▶ _AIM_:
Can you restate word for word everything in the material from the line containing "Cuckold (90, 1722)" down to the very end?

▶ _RECORDED DATA_:
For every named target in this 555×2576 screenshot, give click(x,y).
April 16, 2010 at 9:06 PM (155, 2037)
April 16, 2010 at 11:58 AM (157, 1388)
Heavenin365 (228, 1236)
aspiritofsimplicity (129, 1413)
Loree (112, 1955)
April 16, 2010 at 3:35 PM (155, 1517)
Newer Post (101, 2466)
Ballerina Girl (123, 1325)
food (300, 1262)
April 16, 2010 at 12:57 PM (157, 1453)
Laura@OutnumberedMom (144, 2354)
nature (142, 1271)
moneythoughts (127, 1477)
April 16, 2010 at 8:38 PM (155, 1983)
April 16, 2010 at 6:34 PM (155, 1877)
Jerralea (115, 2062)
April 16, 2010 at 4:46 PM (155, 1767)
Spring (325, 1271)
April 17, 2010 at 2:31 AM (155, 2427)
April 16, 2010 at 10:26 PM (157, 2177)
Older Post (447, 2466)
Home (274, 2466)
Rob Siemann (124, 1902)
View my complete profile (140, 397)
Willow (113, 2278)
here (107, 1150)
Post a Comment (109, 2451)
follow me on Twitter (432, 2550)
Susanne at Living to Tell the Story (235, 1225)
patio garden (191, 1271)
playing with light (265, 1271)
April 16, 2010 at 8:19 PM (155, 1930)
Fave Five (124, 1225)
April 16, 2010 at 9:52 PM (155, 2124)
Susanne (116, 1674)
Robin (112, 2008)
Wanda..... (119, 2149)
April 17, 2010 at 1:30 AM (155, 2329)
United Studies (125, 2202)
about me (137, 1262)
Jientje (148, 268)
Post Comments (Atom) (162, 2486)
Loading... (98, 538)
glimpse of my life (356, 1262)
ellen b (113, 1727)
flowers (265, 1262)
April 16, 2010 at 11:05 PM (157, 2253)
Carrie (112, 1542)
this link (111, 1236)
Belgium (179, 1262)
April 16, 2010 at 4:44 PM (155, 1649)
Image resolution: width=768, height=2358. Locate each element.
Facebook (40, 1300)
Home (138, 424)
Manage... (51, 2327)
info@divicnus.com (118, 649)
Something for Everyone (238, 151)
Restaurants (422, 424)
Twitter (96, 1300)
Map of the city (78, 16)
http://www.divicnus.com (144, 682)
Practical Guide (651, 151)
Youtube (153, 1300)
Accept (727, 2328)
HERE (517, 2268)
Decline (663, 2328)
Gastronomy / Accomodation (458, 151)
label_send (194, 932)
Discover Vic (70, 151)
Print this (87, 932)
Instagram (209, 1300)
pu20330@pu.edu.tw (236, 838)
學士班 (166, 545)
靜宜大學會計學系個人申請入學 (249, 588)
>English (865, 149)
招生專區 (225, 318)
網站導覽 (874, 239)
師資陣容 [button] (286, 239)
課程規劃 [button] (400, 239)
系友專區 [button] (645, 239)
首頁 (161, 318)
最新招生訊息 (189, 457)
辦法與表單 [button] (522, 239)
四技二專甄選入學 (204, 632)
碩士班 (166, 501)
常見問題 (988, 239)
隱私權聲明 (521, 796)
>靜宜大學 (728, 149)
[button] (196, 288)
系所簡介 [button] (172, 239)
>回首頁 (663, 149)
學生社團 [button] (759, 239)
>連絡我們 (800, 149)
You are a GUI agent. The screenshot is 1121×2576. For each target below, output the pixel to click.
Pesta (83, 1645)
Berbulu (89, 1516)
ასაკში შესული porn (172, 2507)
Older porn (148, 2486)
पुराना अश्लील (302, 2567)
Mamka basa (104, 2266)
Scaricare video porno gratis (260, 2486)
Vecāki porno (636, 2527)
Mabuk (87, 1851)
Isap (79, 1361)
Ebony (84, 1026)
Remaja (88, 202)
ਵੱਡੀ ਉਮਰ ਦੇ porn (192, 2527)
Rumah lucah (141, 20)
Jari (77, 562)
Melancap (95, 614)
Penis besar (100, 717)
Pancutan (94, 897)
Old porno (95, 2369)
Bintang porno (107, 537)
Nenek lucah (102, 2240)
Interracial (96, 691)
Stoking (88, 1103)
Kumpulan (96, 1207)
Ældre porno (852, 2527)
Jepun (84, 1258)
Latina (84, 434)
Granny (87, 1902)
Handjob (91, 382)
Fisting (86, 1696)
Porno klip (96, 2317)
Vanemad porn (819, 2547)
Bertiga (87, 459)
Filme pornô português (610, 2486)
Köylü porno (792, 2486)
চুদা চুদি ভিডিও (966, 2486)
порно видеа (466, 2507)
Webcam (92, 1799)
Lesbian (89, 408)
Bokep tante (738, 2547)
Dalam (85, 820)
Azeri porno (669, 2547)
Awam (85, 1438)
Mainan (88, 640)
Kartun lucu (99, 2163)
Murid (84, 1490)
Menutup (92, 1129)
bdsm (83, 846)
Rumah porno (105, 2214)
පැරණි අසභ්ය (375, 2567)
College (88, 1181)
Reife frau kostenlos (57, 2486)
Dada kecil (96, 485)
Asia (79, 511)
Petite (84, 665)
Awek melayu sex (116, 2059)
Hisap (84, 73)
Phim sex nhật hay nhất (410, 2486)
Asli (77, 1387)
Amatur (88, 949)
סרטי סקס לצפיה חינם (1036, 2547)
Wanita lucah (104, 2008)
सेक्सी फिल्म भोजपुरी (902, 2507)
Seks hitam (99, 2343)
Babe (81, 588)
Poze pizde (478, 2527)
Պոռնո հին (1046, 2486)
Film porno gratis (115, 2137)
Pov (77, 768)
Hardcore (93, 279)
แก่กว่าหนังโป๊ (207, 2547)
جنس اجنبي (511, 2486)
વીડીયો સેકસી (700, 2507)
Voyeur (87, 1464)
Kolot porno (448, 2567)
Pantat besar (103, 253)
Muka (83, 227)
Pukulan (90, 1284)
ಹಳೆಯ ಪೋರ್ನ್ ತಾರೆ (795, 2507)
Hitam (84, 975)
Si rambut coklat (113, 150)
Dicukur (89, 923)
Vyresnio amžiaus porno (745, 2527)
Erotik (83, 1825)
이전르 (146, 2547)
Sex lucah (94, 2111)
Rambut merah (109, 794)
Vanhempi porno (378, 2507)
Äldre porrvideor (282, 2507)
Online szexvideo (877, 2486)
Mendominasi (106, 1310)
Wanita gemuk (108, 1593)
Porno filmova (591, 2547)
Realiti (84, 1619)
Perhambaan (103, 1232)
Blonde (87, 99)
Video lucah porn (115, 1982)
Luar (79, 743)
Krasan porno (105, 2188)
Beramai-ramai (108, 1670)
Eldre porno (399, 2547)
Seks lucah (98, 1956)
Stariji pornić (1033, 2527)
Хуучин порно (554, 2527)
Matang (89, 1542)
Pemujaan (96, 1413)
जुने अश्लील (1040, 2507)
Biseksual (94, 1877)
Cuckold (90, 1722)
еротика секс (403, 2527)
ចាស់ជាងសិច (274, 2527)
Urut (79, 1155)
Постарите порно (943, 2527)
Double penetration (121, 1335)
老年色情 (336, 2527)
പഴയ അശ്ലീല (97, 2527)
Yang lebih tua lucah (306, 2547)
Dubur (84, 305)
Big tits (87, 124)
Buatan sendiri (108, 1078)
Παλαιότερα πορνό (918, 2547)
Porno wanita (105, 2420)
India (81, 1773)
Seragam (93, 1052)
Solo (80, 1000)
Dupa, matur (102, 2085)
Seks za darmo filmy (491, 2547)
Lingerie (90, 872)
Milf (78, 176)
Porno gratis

▶ _SOLUTION TO THE EXERCISE_:
Cuckold (90, 1722)
еротика секс (403, 2527)
ចាស់ជាងសិច (274, 2527)
Urut (79, 1155)
Постарите порно (943, 2527)
Double penetration (121, 1335)
老年色情 (336, 2527)
പഴയ അശ്ലീല (97, 2527)
Yang lebih tua lucah (306, 2547)
Dubur (84, 305)
Big tits (87, 124)
Buatan sendiri (108, 1078)
Παλαιότερα πορνό (918, 2547)
Porno wanita (105, 2420)
India (81, 1773)
Seragam (93, 1052)
Solo (80, 1000)
Dupa, matur (102, 2085)
Seks za darmo filmy (491, 2547)
Lingerie (90, 872)
Milf (78, 176)
Porno gratis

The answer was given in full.